[start of Supplied records]

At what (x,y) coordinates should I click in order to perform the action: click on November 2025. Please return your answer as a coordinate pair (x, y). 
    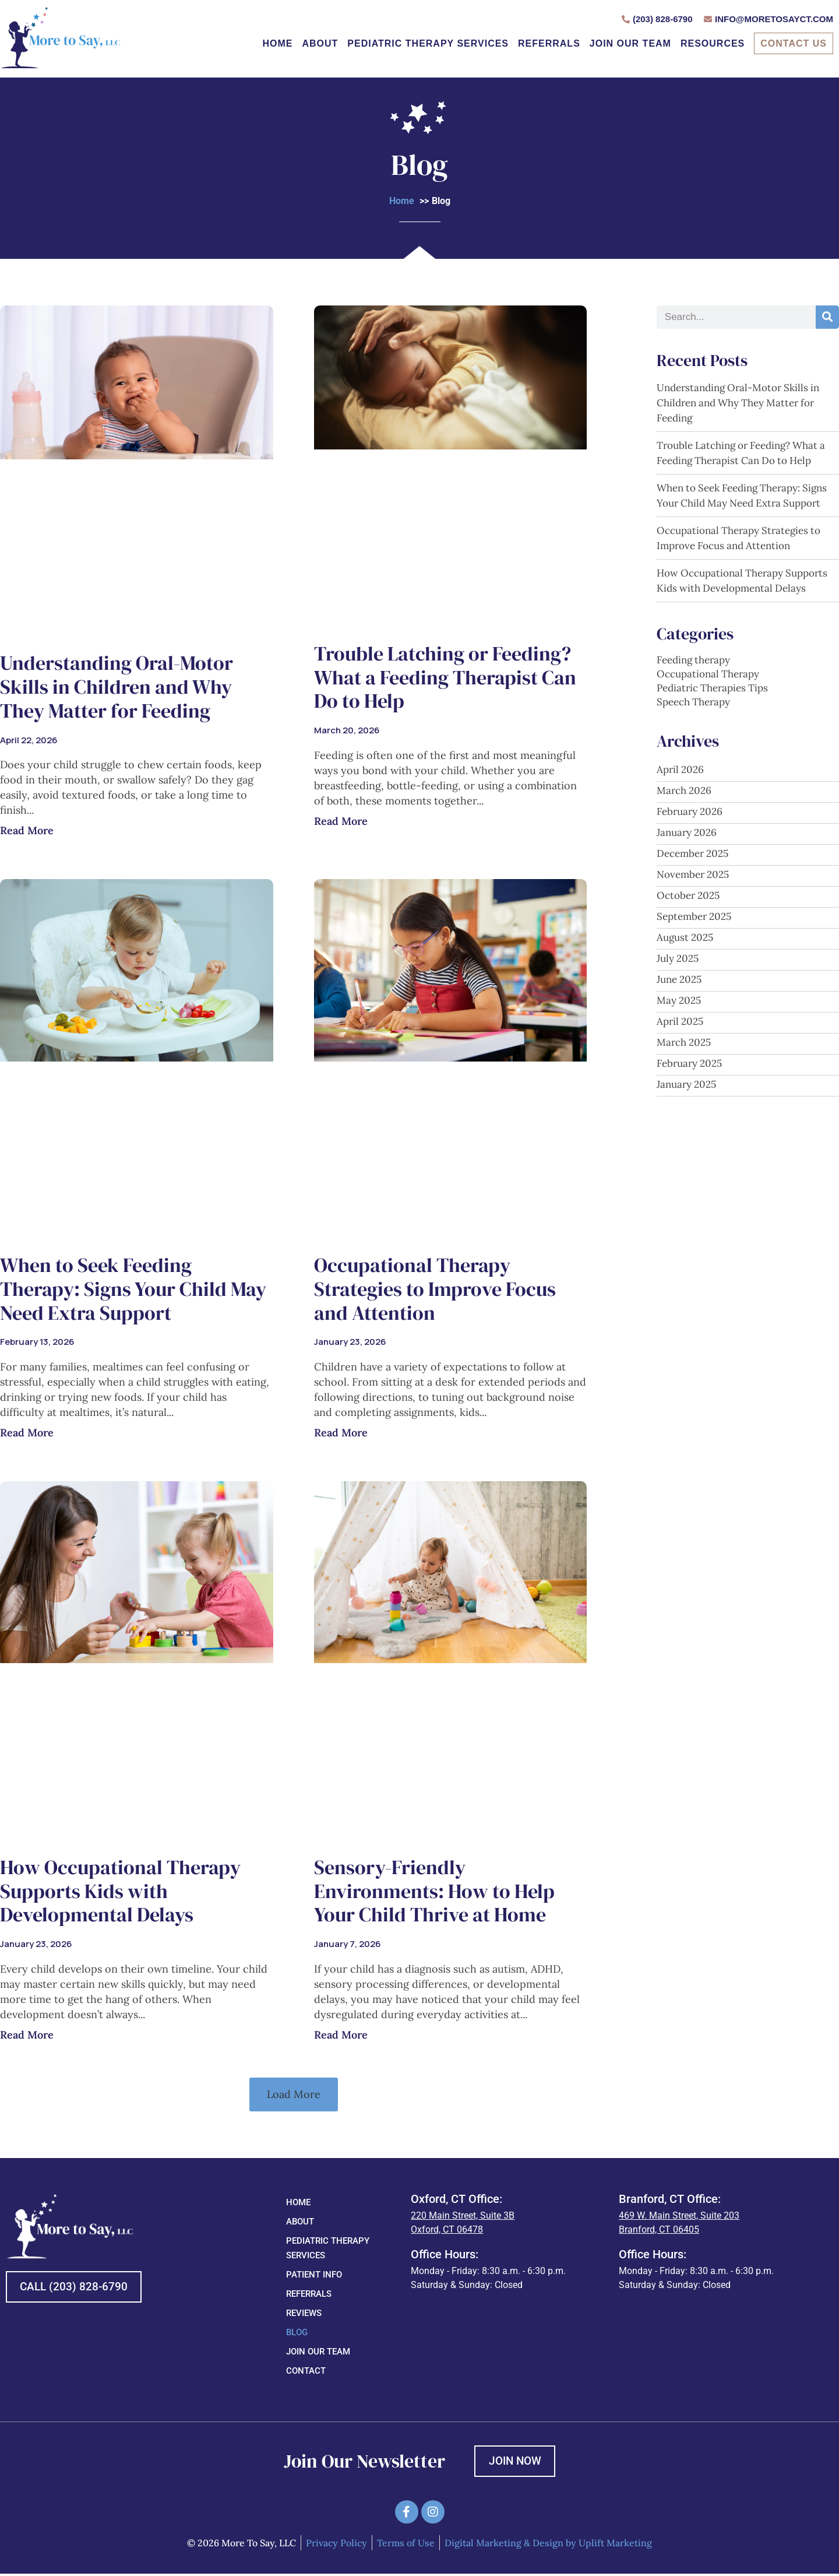
    Looking at the image, I should click on (693, 874).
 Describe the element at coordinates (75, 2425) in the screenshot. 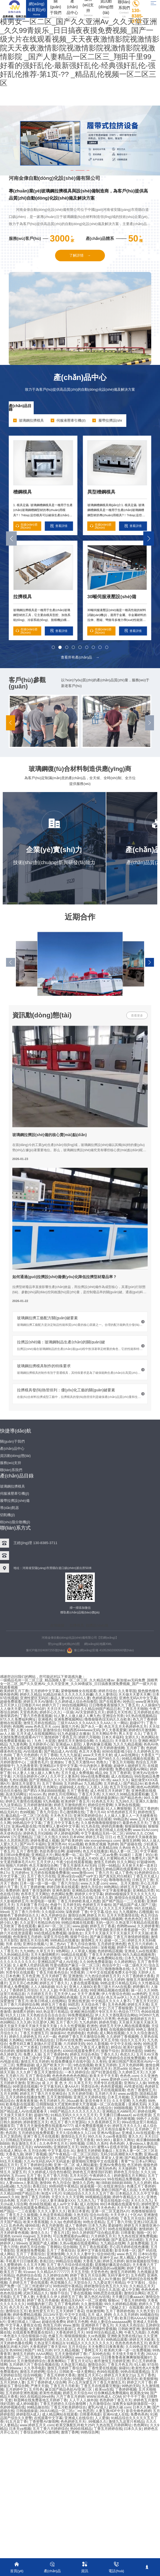

I see `欧美交换配乱吟粗大25P` at that location.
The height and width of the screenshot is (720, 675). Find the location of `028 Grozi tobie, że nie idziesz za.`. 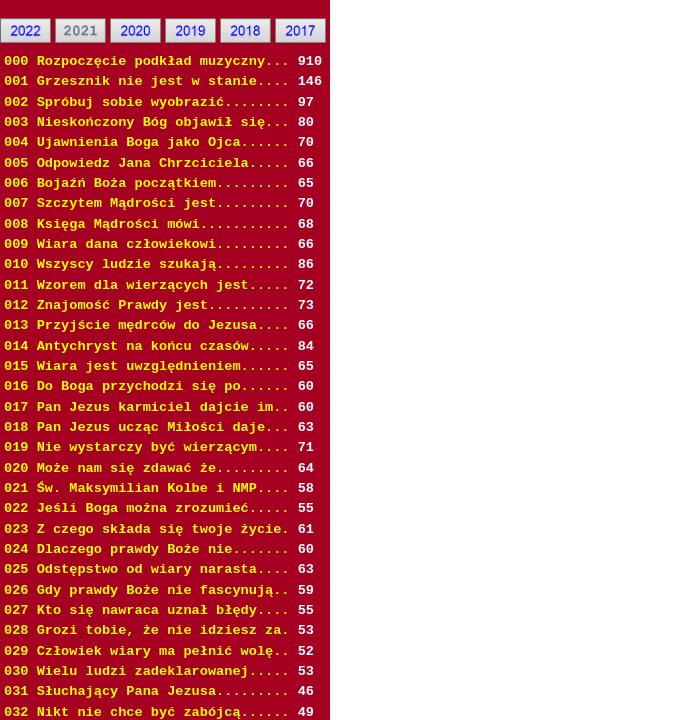

028 Grozi tobie, że nie idziesz za. is located at coordinates (147, 630).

[end of Supplied records]

* [Set task] Put the lines of all the entries above into a numbered list, skipping blank lines and leaving the pictures out.

* [The reply]
1. At what (x,y) coordinates should I click in order to perform the action: click on November 2025. Please return your answer as a coordinate pair (x, y). 
2.     Looking at the image, I should click on (693, 874).
3.  Describe the element at coordinates (75, 2425) in the screenshot. 
4. I see `欧美交换配乱吟粗大25P` at that location.
5. The height and width of the screenshot is (720, 675). Find the location of `028 Grozi tobie, że nie idziesz za.`. 
6. 028 Grozi tobie, że nie idziesz za. is located at coordinates (147, 630).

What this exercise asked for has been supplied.